It’s tough to rise and shine after a night of tossing and turning. The worst is feeling exhausted and knowing you have a full day ahead. But here are some tips that can help get you the energy you need to put your nose to the grindstone:
Expose yourself to sunlight: Dr. Matthew Edmund, a sleep specialist, says that exposure to as much sunlight as possible after a bad night of rest can be beneficial. He said the light makes you more alert and can help reset your biological clock.
Physical activity: Just 5 to 10 minutes of brisk movement can get you going. If you’re at work, try using a bathroom that’s farther away. If you have time, going on a quick morning jog or opting to take the stairs can really help.
Catnap: Be careful not to doze off too long–15 or 20 minutes is all you need to wake up more refreshed.

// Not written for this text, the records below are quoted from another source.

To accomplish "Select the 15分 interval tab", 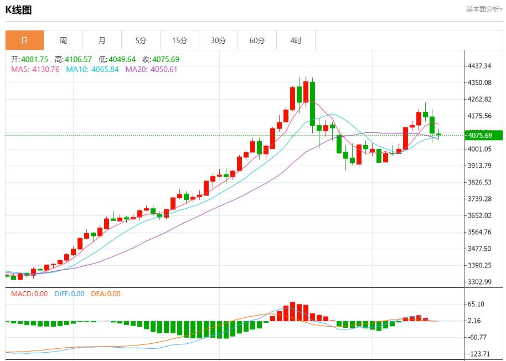I will 179,40.
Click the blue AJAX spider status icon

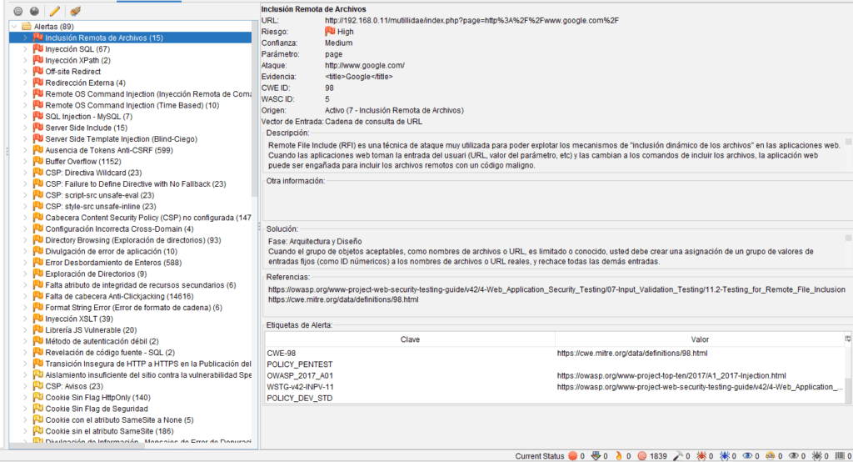[x=726, y=456]
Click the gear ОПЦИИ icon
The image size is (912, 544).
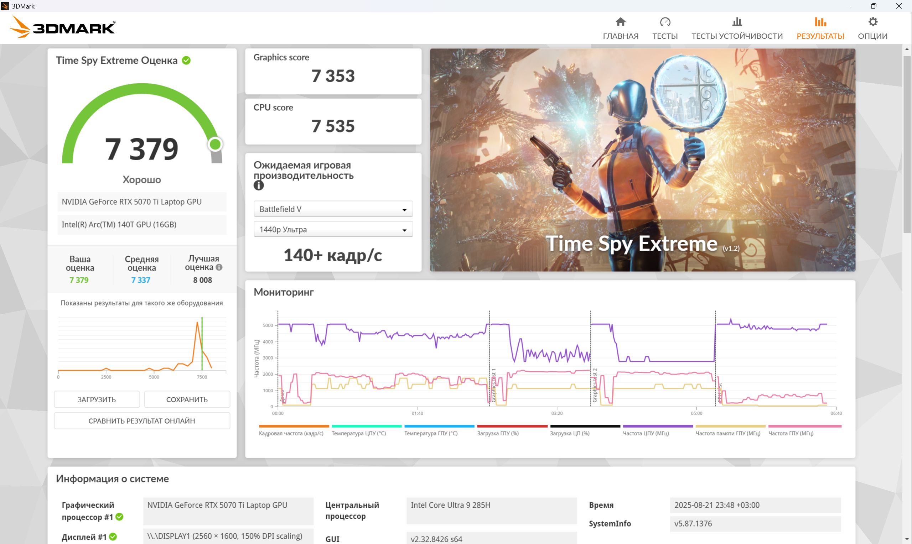[873, 22]
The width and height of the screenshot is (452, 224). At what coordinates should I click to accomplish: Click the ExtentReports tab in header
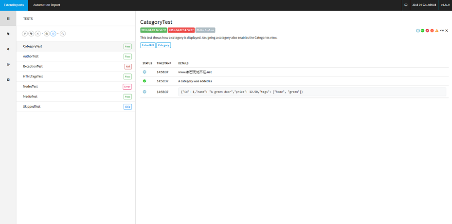pos(14,5)
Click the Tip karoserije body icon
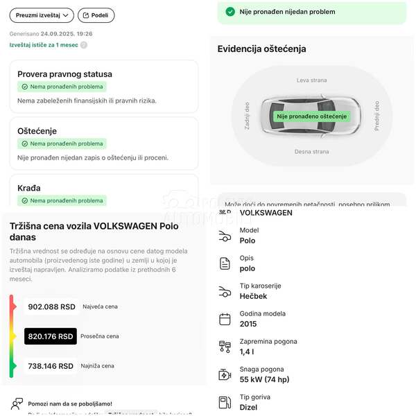This screenshot has width=416, height=416. click(x=225, y=291)
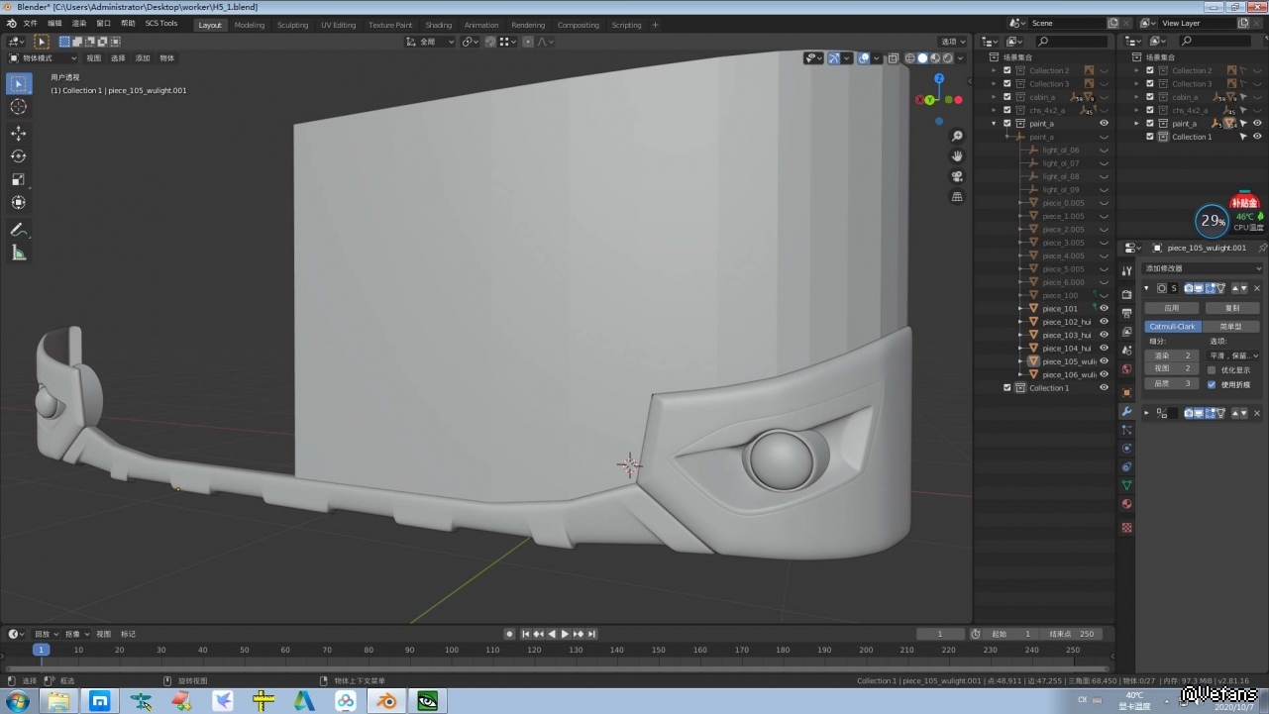Uncheck the 使用折痕 checkbox
This screenshot has width=1269, height=714.
pyautogui.click(x=1212, y=384)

Any longer and you can suffer from “sleep inertia,” which is when you get groggy after your body enters deeper phases of sleep. Try wearing an eye mask or use a washcloth to block out any light.
Get your caffeine fix: Sip coffee or tea throughout the morning and early afternoon to keep you energized. Be careful not to drink any later in the day, as it can stay in your system for a while and keep you from falling asleep later that night.
Snack smart: After getting a good breakfast that mixes proteins and healthy carbohydrates, be sure to keep some healthy munchies around. Nuts, veggies, and hummus can be great options because they’re high in nutrients and can provide you with steady energy all day long.
For the next night…Plan to recover from a bad night’s sleep with a more restful one tonight. Try to go to bed when you normally would–not earlier–you don’t want your biological clock to get out of whack. Be sure to complete your nighttime routine (brush teeth, lay out tomorrow’s clothes, read for a bit) before your head hits the pillow.